With that backdrop, I would like to summarize a conversation I recently had with a doctoral student. This female student was a teen parent who gave birth to her first child while in high school. She is now a principal of a school for students that are either pregnant or caring for their own children while completing the requirements for graduation (often referred to as “mothers school”). Students that attend her school, all of whom are female, choose this alternative setting for a number of reasons: access to free childcare while in school, specific emotional support provided to teen mothers from both the staff and the other students, and a learning environment that validates teen mothers’ adjusted priorities.

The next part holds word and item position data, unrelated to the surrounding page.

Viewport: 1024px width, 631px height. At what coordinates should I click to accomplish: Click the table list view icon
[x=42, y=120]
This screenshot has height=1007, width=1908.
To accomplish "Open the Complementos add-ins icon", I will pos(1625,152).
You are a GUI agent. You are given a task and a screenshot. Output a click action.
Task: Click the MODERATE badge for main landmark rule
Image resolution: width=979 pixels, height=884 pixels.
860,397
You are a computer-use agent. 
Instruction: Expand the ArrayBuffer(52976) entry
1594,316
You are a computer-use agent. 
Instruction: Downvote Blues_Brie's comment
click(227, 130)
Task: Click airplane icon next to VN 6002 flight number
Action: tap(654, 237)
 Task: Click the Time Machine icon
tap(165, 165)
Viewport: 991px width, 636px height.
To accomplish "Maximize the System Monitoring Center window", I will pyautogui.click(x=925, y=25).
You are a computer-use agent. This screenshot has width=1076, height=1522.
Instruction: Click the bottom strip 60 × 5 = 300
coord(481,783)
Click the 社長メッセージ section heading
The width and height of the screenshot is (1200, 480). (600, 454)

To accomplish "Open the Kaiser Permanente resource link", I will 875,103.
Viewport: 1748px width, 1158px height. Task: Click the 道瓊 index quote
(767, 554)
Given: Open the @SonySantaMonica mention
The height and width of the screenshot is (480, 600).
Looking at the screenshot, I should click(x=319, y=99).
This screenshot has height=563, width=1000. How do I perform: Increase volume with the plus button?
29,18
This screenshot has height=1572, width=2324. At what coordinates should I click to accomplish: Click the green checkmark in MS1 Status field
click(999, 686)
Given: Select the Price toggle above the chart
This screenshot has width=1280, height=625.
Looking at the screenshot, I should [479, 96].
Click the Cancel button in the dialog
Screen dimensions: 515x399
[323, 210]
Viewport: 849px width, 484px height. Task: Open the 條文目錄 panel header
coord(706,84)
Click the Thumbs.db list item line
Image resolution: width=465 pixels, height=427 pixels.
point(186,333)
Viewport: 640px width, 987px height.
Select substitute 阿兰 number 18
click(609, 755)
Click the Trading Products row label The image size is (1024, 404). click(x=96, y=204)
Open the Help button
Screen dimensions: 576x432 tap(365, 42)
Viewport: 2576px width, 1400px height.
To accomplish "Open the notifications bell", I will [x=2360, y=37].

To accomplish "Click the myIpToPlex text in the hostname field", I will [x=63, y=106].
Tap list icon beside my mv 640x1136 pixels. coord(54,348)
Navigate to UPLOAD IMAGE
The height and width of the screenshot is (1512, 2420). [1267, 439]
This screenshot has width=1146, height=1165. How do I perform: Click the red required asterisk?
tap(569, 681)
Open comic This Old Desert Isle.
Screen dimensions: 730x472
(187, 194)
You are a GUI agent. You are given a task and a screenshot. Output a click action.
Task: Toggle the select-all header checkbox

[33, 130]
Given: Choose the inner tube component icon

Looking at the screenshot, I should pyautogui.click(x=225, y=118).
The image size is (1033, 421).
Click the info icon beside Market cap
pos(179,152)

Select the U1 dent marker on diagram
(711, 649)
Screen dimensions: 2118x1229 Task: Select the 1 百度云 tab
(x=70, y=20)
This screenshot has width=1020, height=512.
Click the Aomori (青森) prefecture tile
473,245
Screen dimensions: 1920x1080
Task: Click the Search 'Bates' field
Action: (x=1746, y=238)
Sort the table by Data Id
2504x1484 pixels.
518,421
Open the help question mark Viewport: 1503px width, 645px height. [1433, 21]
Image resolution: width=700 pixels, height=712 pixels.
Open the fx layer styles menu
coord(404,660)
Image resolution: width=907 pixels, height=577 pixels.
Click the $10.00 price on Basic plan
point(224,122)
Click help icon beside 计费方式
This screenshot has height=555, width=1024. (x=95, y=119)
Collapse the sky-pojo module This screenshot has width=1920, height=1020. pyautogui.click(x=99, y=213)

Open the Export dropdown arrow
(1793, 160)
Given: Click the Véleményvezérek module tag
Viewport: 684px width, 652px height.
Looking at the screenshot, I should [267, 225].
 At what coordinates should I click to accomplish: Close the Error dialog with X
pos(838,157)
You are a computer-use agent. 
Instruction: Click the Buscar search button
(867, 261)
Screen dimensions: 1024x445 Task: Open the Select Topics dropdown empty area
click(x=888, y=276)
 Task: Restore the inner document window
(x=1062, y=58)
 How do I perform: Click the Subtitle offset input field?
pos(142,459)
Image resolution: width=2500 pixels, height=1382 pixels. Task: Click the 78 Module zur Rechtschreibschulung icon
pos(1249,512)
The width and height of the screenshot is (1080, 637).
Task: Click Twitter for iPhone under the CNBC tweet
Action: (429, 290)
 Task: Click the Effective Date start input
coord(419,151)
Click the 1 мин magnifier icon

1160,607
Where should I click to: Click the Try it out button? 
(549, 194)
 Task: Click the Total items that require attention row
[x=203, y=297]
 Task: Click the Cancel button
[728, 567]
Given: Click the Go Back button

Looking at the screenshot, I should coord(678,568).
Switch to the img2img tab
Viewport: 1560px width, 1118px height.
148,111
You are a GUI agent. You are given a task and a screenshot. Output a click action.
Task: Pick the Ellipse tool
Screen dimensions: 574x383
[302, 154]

However, a majority of those who choose attend alternative schools for teen mothers also choose to loose access to a number of services found at traditional secondary schools. For example, most schools for teen mothers do not provide their students access to advanced curriculum such as honors or advanced placement courses. In addition, those attending mother schools seldom have access to transportation services through the school district.
As I have processed these facts, I have come to the conclusion that teen mothers are being forced to choose between access to an advanced curriculum and childcare. For some teen mothers, there is no choice – childcare will always win out over other factors. The irony, and potential legal pitfall, is that the teen fathers are not being asked to make similar choices. I recall a situation when I taught high school in Utah where two juniors had a relationship that resulted in the female student becoming pregnant. She gave birth over the summer and finished her schooling in an alternative setting her senior year while raising her newborn. The father, on the other hand, was the starting fullback for the football team in the fall and graduated with his peers. The differences in how these two students were treated stemmed exclusively from their gender.
I feel like teen mothers are being excluded from participating in advanced curriculum options based on their gender and this practice appears to violate Title IX. The evidence for the claim of discrimination based on gender lies in the fact that teen fathers are not facing the same difficult choices – childcare versus AP calculus.